Friday, 28 December 2012

cellular within groundless landmass dark sleeping dominance arrange tangled illogical drops of self

Here are four more images I've uploaded onto EBay.




New Years Eve is coming up soon.  Not to be a killjoy but I'm not particularly interested in going out.  'Drops of self bring dark to the arcade' is a description of what happens when you combine me with a party or nightclub.  Perhaps because my teenage years were quite antisocial somehow I just feel really false and empty when I go out into these sorts of places - simply because I miss all kinds of social cues everyone else is wiser to.  I've tried clubs and parties quite extensively but didn't really get into them because, for me, they were a bit rubbish and made me feel like more of an outsider. 



Outside what though?  And how is the outside and the inside defined and which people are where?  Sometimes I have sudden flashes of what is either complete empathy with everyone or complete self projection over everyone everywhere.  All of a sudden it appears like everyone in the world feels exactly like I do and is dealing with the same disorientation, dislocation, discontent as I am.  That all of a sudden every conscious mind is staring at the same focal point of nothing and feeling total despair.  I don't tend to get this feeling much these days think it's stopped due to not going to nightclubs anymore and also not travelling on long bus journeys.  I've pointed out the similarities between the two in a previous entry for an image called ''heads multiply in limited tubes of ruin'' which is a description of this possibly shared sensation of being trapped.  The above title is also a description of confinement but confinement of a different sort.  It's different to a shared experience of being trapped inside a bus or night club and more along the lines of being trapped in life.  Being trapped in life is much nicer than being trapped on a bus though - and much more colourful and exciting - but it can make me feel ever so slightly dumb and hazy - almost as if every movement I/we make is done badly and that I/we should be thinking things through before I/we allow it to keep moving but despite my/our entanglement the world keeps moving along regardless of my/our dumbness.  The only alternative is death.  And death is proper rubbish.  So it's better to carry on living and enjoying the bright illogic and just hoping to see as much different types of it as possible before the inevitable.

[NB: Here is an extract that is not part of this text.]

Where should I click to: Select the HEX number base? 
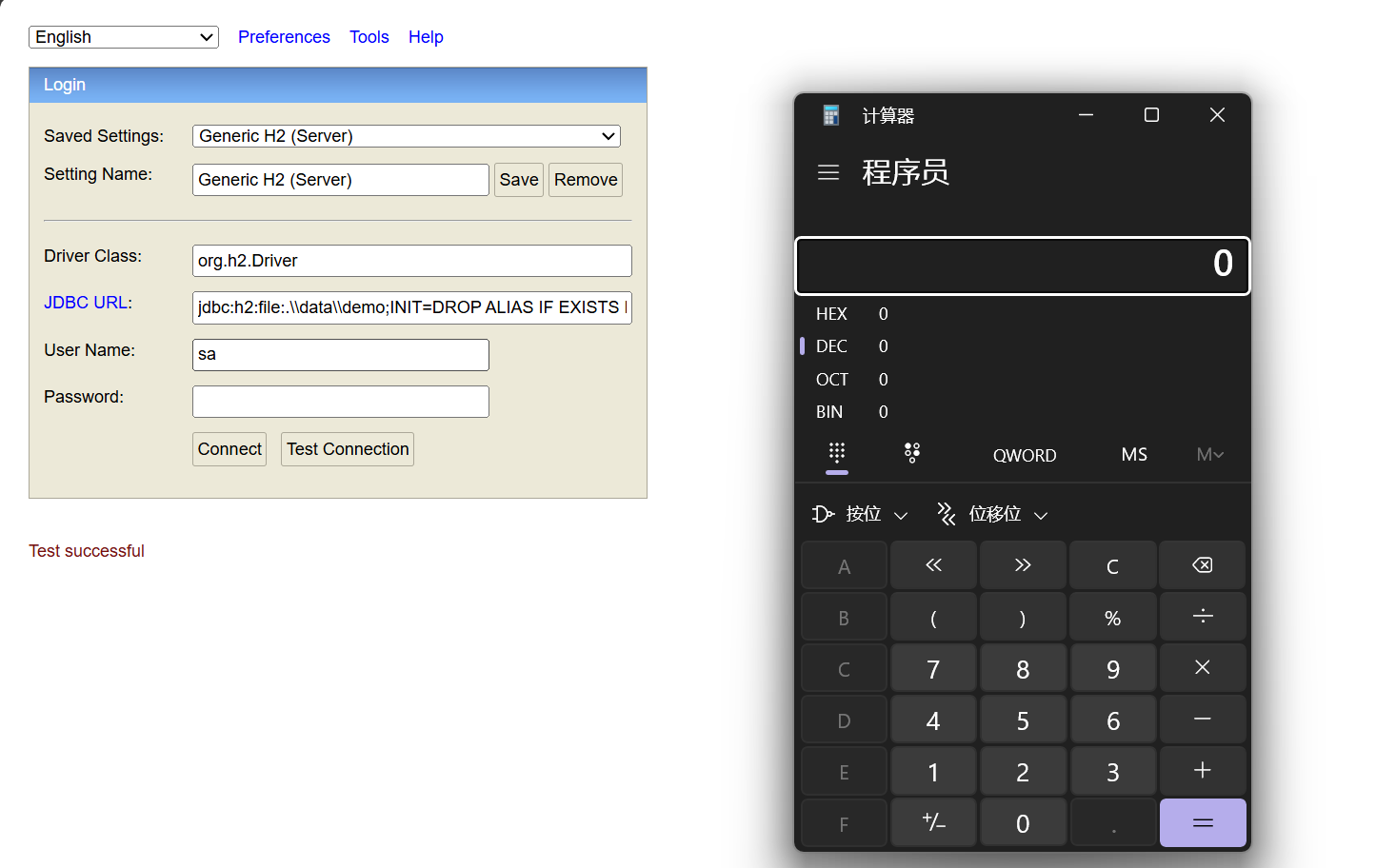pos(831,314)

I've also covered death on this blog before - here it is - think I've probably covered most things that go through my mind a lot - though I've not covered ''9 spokes arrang in the groundless'' because I'm unsure of exactly what that really means....
I can hazard a guess.  In the image above there are 9 lines emerging from a central pivot.  Although the central pivot can't be seen within the chaotic colours - so the chaotic colours are the groundless and the nine spokes are arranged and organized in this groundlessness.  
That was pretty much a description of what the image looks like and what I think it's depicting but as far as I'm aware it's not really meaning anything at all.  I could extract or conjour further meaning from this title and the image though i would be inventing it after the production of the image meaning that it wasn't part of the work during the creative process but invented afterwards. 

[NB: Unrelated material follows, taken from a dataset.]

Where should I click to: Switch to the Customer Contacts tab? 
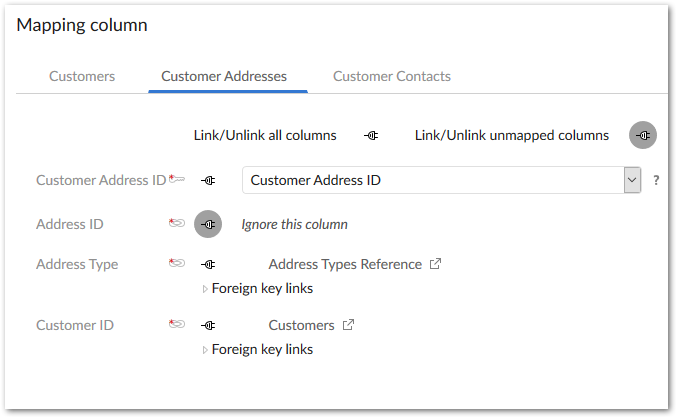(x=392, y=76)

Is that really bad form and should all my art mean something? Does it make me unworthy as an artist?  Answers on the back of a postcard. 




The image above is something about power but a pure sort of power - along the lines of what God has, or would have.  A kind of selfless dominance rather than a silly kinky dominance.  Ascendance is the key word in the title to distinguish this as a purer control.  Though if anything were truly pure it would likely work against the way the world worked.  It would, perhaps sweep the world away on a massive tidying up mission because it likes it's house clean.  The above image is sort of like me when I'm getting ready to hoover. 



This image began as a piece of notepad paper from a few years ago.  I've collaged over the top and coloured over the words I found least interested and allowed the words that stood out to my unconscious to remain.  It's like automatic selection - similar to automatic writing except it's words being selected rather than being written.  A word/image experiment.  The words selected are ''ascension ascending feeling marked out pushing simultaneous whirlpool self audience over ever third every toy''.  Read what you will into that.  Whatever it means I'm sure it's good.